I have a long c program that calculates time evolution of particles and it takes almost 2 to 3 days to complete even when parallelized using OpenMP. Sometimes, when I am bound to close the workstation, I have to stop the runs mid execution and waste all the data and time that went into it.
Is there some way that I can stop the run mid execution, save all the necessary processes, switch off the PC, come back the next day and start the run from the same point it was stopped at. Maybe i can save some "snapshot" and load it the next day to start the run from the same point. I am using a Linux OS.
The structure of my c program (xyz.c) looks something like this :
%necessary header files listed here
int main (void)
{
function1();
...
... % (more functions in between)
...
function2();
while (i < 10000000)
{
function1();
function2();
....
....
%(several more functions)
....
....
function3();
i = i+1;
}
}
Most of the functions share numerous Global variables.

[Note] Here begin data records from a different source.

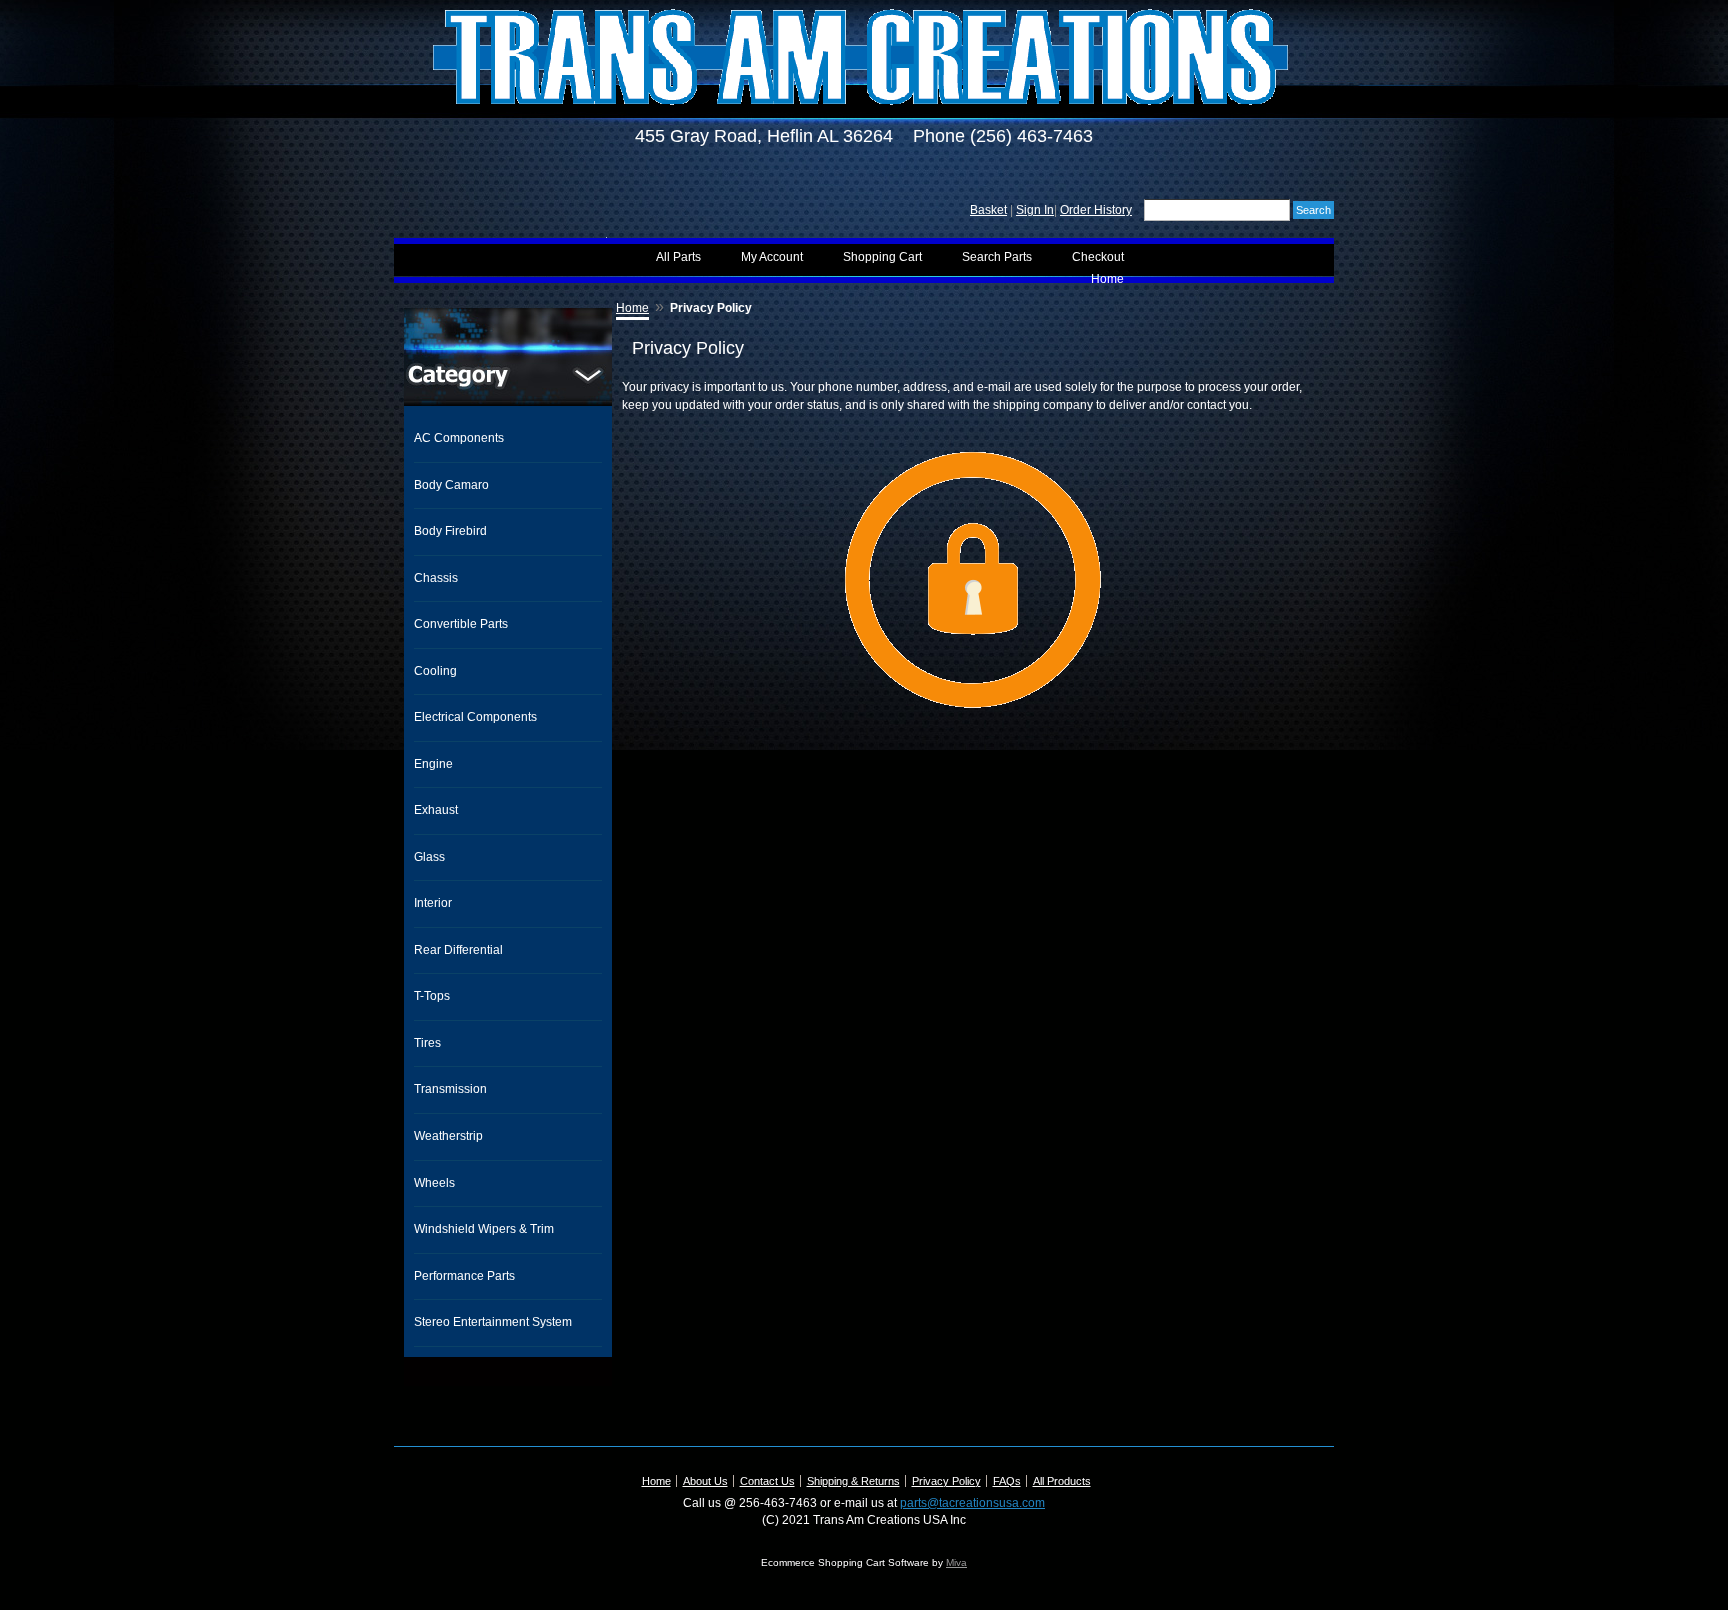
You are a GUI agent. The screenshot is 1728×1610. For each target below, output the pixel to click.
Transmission (450, 1089)
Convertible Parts (461, 624)
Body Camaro (451, 485)
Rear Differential (458, 950)
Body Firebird (450, 531)
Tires (427, 1043)
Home (1107, 279)
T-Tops (432, 996)
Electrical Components (475, 717)
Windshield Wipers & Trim (484, 1229)
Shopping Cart (882, 257)
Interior (433, 903)
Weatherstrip (448, 1136)
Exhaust (436, 810)
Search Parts (997, 257)
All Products (1062, 1481)
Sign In (1035, 210)
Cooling (435, 671)
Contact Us (767, 1481)
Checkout (1098, 257)
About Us (705, 1481)
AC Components (459, 438)
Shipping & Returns (853, 1481)
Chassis (436, 578)
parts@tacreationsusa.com (972, 1503)
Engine (433, 764)
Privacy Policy (946, 1481)
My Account (772, 257)
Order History (1096, 210)
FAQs (1007, 1481)
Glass (429, 857)
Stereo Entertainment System (493, 1322)
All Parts (678, 257)
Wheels (434, 1183)
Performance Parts (464, 1276)
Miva (956, 1562)
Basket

Some functions perform calculations on global as well as local variables. And some functions print values of the variables to an output file. The resuming function I want should continue the printing function from where it stopped.

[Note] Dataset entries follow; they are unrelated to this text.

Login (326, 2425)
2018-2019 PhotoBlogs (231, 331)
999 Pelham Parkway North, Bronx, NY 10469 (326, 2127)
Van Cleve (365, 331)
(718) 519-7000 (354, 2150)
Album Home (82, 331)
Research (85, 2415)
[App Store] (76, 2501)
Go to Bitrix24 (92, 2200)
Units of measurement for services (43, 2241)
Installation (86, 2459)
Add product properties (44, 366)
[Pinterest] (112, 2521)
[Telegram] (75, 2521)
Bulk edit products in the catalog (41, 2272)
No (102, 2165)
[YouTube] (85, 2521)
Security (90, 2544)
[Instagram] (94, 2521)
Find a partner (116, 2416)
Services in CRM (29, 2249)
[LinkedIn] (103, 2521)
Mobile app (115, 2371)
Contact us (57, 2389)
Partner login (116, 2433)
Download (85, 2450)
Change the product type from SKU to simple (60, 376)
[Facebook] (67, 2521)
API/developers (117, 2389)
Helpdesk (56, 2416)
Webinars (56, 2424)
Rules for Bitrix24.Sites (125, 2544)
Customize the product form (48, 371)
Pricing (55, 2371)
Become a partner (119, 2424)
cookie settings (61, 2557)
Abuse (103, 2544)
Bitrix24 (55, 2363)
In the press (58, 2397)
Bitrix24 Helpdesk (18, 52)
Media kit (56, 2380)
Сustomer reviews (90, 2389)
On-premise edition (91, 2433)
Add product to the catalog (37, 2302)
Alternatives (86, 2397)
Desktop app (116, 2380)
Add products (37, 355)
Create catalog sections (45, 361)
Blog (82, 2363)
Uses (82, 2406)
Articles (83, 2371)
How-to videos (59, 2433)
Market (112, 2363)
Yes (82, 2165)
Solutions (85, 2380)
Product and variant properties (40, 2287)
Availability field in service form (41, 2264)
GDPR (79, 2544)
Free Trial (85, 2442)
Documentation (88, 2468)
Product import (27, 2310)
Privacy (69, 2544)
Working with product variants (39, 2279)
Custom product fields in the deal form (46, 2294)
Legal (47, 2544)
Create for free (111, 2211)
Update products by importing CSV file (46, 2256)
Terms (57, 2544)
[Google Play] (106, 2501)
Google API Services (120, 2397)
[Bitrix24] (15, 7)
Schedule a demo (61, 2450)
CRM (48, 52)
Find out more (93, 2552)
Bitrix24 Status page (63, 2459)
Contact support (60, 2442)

Any help will be very much appreciated.
I have not tried any measures. As I have no idea in this regards on how to stop and resume from the same point. I read on some thread that i can use (ctrl + z) to stop the process and resume it using fg shell command but I am not sure on how will it work and how ill it affect the stream of data that is worked on.

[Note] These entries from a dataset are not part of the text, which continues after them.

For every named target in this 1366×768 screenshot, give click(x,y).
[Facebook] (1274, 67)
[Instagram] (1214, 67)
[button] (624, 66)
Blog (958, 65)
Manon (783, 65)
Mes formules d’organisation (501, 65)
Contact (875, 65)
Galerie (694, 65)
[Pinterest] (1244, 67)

Edit: What I have in my mind is that when I stop the program mid execution, the program asks, if I want to create a checkpoint, based on the input as "y", the program creates a checkpoint and exits. Or the program could create checkpoints after every 50000 iterations so that on sudden termination the last saved checkpoint remains. On running for the second time, the program asks for a fresh start or resume from last saved checkpoint.